# What's the deal with Green Tripe?



## puppydogs (Dec 6, 2010)

Met someone at the park today who talked about greentripe.com which is here in California (and saw a Dirty Jobs segment ewwww).

Is the freeze dried version or jerky treat version just as good? 

How are the canned versions made - are they cooked?

Seems like it's only getting more popular now, anyone have good experiences to vouch for the benefits? 

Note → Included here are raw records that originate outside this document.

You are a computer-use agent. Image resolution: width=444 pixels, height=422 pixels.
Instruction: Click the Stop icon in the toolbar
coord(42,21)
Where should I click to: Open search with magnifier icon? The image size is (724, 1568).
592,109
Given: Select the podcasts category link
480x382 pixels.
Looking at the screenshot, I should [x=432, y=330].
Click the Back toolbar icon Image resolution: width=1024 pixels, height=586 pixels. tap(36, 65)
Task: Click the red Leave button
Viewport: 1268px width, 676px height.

For those that do feed, do you feed it as an entire meal or a topper?


----------



## Shalva (Jul 16, 2008)

green tripe is the stomach of a cow... what makes it green is that it still has whatever the stomach contents were and is not washed wherei t become white... it is generally fed raw and its GREAT for the dogs, I imagine the canned is processed in some way as most canned food is... chock full of nutrition I feed it as a whole meal... 
The dogs LOVE IT, it is their favorite meal of all ... but be warned 

It reeks to high heaven...it smells absolutely disgusting and your house will smell like tripe for a while... I know folks that want to feed it but can't because they can't stand the smell


----------



## WasChampionFan (Mar 31, 2012)

puppydogs said:


> Met someone at the park today who talked about greentripe.com which is here in California (and saw a Dirty Jobs segment ewwww).
> 
> Is the freeze dried version or jerky treat version just as good?
> 
> ...


Raw green tripe is the only raw food I use. I get a really good price from my local Oma's dealer. I would only use raw frozen. Canned is very expensive.

You can use green tripe anyway you like. Your best bet is to get a tube of it, let it soften just a bit and then slice it into rounds and refreeze in a zip lock bag. Thaw pieces as you need.


----------



## Penny & Maggie's Mom (Oct 4, 2007)

We refer to green tripe as doggy crack at our house. It is super healthy for them, and a wonderful appetite stimulant.


----------



## Stretchdrive (Mar 12, 2011)

I get mine frozen in 10lb blocks. I feed it as an entire meal. My dogs love it!

It basicly just smells like a barnyard.


----------



## puppydogs (Dec 6, 2010)

Yikes sounds scary lol that's why I wanted to try the freeze dried one. Dr. Harvey, K9 something, Merrick and Bravo seem to have one.

The place on Dirty Jobs sells it but 20lb minimum I think. So it sounds like it's just as safe as serving raw frozen meat?


----------



## WasChampionFan (Mar 31, 2012)

It is much safer to feed than muscle meat. Muscle meat is low in calcium and high in phosphorous. 

Tripe has a perfect balance and you can use it pretty much the way you want. It is a good creep food for puppies. If you have a litter you will know soon enough which pups are dominant because the reaction to green tripe. It is unlike any other food when it comes to competition.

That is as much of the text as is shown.